Kürd Selahaddin ve Kudüs'ün alınışı - 4-Son

Kürd Selahaddin ve Kudüs'ün alınışı - 4-Son


barkirin: Sermawêz 2, 2018, 4:15
hit: 6087


Evliya Çelebi’nin  “200 bin Hristiyan ve Mıkdısî [Mikhitaryan mezhebine bağlı] Ermeni'yi, Rum-ı Frenki (Fransız veya Avrupalı Hristiyanları) ve 50 bin papazı kılıçtan geçiren Yusuf Selahaddin'in, Kudüs kalesini temelinden yıkıp Mısır’a gittiğin,“ doğrulayacak  hiç bir kaynak yok.Yani kısacası içi boş bir iddiadır.  Zaten baş vurduğum tüm kaynaklar Evliya Çelebi’nin iddiasını yalanlıyorlar.   Daha sonraki süreçlerde yazılan binlerce  eser de   şehrin barışçıl ve antlaşma  sonucu el değiştirttiğini söylüyorlar.  Okuyucuyu daha fazla tarihi alıntılarla   sıkmamak için   daha fazla alıntı vermeyeceğim.  02 Ekim 1187 de  Kudüs  Selahaddin tarafından alındığı zaman  ne şehir ve ne de   “Kudüs Kalesi temelden yıkılıyor”. 

Kudüs’ün alınışı sırasında Franklar denilen   Batı Hıristiyanlarla,  Rum, Ermeni, Mıkdisi/melkit, Süryani  denilen Doğu Hıristiyanlar arasında ayırım yapılıyor.

Kudüs’ün  alınışından sonra  İmadedin ve başka tarihçiler  Urfa ve  Al Bira emirleri   “haça gelmiş” kendi vatandaşları  diye binlere varan  Doğu Hıristiyanlar için  gereken parayı vererek  serbest bırakıyorlar, diyorlar.

Doğu Hıristiyanlar Kudüs’ün alınışından sonra da  şehir de ve bölge de kalıyorlar. Yine Cizye denilen vergileri  vererek  eski statularını koruyorlar. Bazı tarihçiler Frank/Latin Hıristiyanları  mal ve mülklerini Doğu Hıristiyanlara sattıklarını da yazıyorlar. Bilindiği gibi  1099’da  Haçlılar Kudüs’ü  ele geçirdikleri zaman  Yahudileri de toplu kıyımdan geçirmişlerdi.  Selahaddin Kudüs’ü  ele geçirdikten sonra  dışardan Yahudileri getirerek  Franklardan boş kalan evlere  yerleştiriyor. 

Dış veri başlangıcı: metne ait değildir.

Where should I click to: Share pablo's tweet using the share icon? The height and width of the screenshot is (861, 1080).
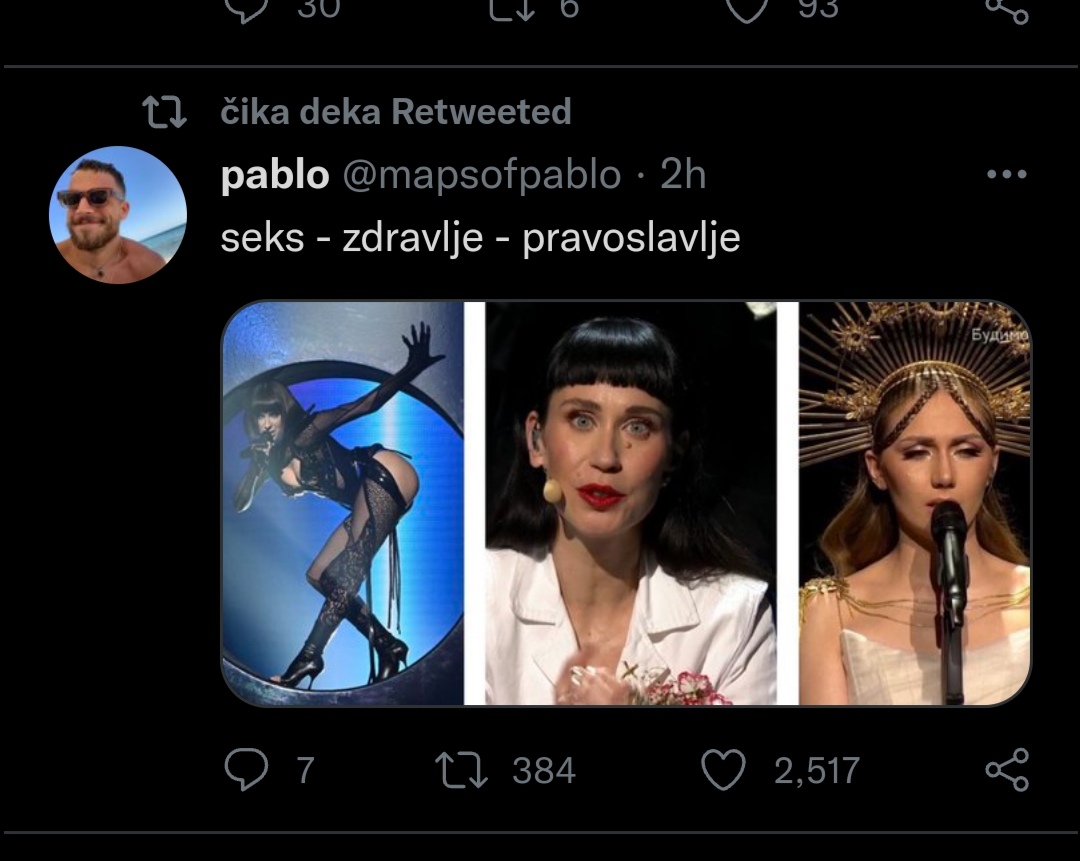(1006, 770)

Evliya çelebi’nin Doğu ve Batı Hıristiyanları birleştirerek/aynılaştırarak  ““200 bin Hristiyan ve Mıkdısî [Mikhitaryan mezhebine bağlı] Ermeni'yi, Rum-ı Frenki”  demesi de doğru değildir.

Bu konuda  Histoire des Patriarches d’Alexandrie  adlı eserden  bir alıntı yapmak istiyorum:

“O dönem(Kudüs’ün alınışı sırasında-Aso)  Kudüs şehrinin  nüfusunun büyük çoğunluğu  Yunan Hristiyanlarından yani Melkitlerden oluşuyordu. Melkitler, Frank ve Latin Hıristiyanlarına karşı  ölümcül bir kin besliyorlardı. Selahaddin bu durumdan yararlanmak istiyordu. Selahaddin’in yanında  Kudüs asılı Melkit Hıristiyanlarından(Melkit Süryanice bir kavramdır.. Kralcılar anlamında kullanılıyor. Arapçadaki Melik kelimesiyle aynı kökenden geliyor-Aso)  Josef Batit adlı biri vardı. Josef Batit, Selahaddin’in güvendiği adamlardan biriydi. Selahaddin Josef’i   Hıristiyan prenslerin çıkarlarını yakından biri olarak devreye soktu.  Selahaddin  Josef’i şehir kapılarını açmak için Melkit Hıristiyanlarına gönderdi. Bu girişim başarılı oldu.  Melkit Hıristiyanları  şehri teslim edeceklerine  dair söz veriyorlar. Melkit Hıristiyanları   Franklar  öldürmek için hazırlıklara girişiyorlar. Bu durumu öğrenen  şehri savunan liderler  büyük bir paniğe kapıldılar ve  teslim olmak için  harekete geçtiler” diyor.  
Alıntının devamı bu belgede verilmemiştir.